What is the time and space complexity of method retainAll when used on HashSets in Java?

问题

For example in the code below:

public int commonTwo(String[] a, String[] b)
{
    Set common = new HashSet<String>(Arrays.asList(a));
    common.retainAll(new HashSet<String>(Arrays.asList(b)));
    return common.size();
} 

回答1:

Lets take a peruse at the code. The method retainAll is inherited from AbstractCollection and (at least in OpenJDK) looks like this:

public boolean retainAll(Collection<?> c) {
    boolean modified = false;
    Iterator<E> it = iterator();
    while (it.hasNext()) {
        if (!c.contains(it.next())) {
            it.remove();
            modified = true;
        }
    }
    return modified;
}

There is one big this to note here, we loop over this.iterator() and call c.contains. So the time complexity is n calls to c.contains where n = this.size() and at most n calls to it.remove().

This important thing is that the contains method is called on the other Collection and so the complexity is dependant upon the complexity of the other Collection contains.

So, whilst:

Set<String> common = new HashSet<>(Arrays.asList(a));
common.retainAll(new HashSet<>(Arrays.asList(b)));

Would be O(a.length), as HashSet.contains and HashSet.remove are both O(1) (amortized).

If you were to call

common.retainAll(Arrays.asList(b));

Then due to the O(n) contains on Arrays.ArrayList this would become O(a.length * b.length) - i.e. by spending O(n) copying the array to a HashSet you actually make the call to retainAll much faster.

As far as space complexity goes, no additional space (beyond the Iterator) is required by retainAll, but your invocation is actually quite expensive space-wise as you allocate two new HashSet implementations which are actually fully fledged HashMap.

Two further things can be noted:

1. There is no reason to allocate a HashSet from the elements in a - a cheaper collection that also has O(1) remove from the middle such as an LinkedList can be used. (cheaper in memory and also build time - a hash table is not built)
2. Your modifications are being lost as you create new collection instances and only return b.size().

回答2:

The implementation can be found in the java.util.AbstractCollection class.

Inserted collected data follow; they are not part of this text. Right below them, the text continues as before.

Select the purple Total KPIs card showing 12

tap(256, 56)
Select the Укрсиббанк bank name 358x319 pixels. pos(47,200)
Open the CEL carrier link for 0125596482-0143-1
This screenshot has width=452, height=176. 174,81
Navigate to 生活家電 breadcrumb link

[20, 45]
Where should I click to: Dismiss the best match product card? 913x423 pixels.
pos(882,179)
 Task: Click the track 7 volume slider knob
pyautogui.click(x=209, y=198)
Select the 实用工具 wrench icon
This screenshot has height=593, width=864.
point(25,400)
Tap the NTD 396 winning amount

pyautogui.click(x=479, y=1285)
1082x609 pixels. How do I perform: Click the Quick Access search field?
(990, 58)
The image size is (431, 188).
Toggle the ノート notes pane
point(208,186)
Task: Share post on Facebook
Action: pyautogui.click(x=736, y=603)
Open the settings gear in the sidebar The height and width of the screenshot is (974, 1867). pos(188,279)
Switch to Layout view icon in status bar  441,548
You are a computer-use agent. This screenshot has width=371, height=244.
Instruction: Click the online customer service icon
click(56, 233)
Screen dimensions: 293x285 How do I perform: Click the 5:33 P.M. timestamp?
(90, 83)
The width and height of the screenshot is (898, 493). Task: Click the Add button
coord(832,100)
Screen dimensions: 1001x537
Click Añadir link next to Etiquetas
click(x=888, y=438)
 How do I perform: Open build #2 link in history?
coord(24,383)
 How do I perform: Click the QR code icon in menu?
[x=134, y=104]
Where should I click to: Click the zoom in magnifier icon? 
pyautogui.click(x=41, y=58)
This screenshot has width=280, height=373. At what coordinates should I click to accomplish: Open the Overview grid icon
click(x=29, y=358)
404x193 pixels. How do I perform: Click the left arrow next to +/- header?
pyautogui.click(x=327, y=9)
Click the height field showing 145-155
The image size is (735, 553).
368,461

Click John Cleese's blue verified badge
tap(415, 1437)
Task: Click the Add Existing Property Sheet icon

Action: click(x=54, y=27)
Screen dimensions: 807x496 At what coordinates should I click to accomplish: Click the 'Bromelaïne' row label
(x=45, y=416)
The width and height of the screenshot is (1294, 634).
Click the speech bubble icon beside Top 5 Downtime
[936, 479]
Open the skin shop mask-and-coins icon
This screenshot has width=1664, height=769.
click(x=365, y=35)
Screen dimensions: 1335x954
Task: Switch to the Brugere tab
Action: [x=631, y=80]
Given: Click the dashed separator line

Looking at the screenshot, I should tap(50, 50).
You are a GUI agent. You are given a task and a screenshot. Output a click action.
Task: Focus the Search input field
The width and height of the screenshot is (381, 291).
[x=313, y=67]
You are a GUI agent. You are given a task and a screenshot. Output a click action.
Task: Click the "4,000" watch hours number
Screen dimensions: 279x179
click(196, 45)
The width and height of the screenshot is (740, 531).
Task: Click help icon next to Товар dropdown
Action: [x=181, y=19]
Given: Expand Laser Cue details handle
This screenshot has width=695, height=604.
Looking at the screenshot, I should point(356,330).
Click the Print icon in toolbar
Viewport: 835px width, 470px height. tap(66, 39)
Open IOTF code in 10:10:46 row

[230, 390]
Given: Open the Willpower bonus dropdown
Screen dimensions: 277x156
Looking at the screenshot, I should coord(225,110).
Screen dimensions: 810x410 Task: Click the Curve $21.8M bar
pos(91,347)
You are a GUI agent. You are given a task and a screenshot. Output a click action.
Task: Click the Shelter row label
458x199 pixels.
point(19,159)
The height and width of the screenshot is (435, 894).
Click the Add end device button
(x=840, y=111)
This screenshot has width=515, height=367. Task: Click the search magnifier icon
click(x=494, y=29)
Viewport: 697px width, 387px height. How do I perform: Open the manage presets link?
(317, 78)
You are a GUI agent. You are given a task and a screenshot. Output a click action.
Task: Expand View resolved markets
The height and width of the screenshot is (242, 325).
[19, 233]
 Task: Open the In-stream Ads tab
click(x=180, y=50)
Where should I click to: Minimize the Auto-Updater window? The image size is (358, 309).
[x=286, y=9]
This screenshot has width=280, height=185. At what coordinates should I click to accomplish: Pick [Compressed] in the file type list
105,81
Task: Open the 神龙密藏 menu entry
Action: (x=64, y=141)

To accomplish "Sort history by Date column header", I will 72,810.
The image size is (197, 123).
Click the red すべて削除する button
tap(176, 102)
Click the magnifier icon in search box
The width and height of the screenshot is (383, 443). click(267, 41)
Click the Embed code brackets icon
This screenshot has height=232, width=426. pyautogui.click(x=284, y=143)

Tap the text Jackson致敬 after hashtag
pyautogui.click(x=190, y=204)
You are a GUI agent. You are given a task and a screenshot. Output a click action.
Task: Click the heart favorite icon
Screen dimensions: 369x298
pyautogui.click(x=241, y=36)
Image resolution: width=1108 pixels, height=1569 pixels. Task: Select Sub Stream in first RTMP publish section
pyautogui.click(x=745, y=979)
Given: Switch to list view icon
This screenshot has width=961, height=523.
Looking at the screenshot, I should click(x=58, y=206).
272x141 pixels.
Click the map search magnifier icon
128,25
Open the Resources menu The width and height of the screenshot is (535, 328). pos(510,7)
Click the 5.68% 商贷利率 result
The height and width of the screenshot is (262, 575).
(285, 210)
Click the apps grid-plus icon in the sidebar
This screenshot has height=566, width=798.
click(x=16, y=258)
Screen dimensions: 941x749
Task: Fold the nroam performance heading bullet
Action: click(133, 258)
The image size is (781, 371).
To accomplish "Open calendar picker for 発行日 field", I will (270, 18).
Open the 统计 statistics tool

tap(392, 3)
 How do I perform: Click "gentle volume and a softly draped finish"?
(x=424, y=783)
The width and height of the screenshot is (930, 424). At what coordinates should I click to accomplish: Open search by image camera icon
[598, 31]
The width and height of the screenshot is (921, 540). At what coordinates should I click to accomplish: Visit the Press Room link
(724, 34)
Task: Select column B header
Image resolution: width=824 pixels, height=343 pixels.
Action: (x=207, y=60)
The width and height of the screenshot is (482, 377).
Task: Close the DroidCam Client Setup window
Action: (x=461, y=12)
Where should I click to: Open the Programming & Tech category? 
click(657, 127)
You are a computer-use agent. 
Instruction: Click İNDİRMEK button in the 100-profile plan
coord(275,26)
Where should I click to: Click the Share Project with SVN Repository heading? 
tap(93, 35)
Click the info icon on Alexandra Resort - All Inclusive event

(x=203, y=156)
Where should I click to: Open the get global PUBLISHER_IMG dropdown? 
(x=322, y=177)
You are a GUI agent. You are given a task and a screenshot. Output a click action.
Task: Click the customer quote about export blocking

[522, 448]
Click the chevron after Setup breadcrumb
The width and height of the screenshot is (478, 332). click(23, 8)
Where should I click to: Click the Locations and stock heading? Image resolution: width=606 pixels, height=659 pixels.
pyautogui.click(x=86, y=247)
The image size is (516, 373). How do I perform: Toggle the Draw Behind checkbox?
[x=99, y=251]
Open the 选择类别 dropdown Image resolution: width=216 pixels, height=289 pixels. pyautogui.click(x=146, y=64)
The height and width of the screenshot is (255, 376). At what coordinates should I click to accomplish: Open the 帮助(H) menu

The way it is implemented looks like this:

public boolean retainAll(Collection<?> c) {
        Objects.requireNonNull(c);
        boolean modified = false;
        Iterator<E> it = iterator();
        while (it.hasNext()) {
            if (!c.contains(it.next())) {
                it.remove();
                modified = true;
            }
        }
        return modified;
    }

So it will iterate everything in your common set and check if the collection that was passed as a parameter contains this element.

In your case both are HashSets, thus it will be O(n), as contains should be O(1) amortized and iterating over your common set is O(n).

One improvement you can make, is simply not copy a into a new HashSet, because it will be iterated anyway you can keep a list.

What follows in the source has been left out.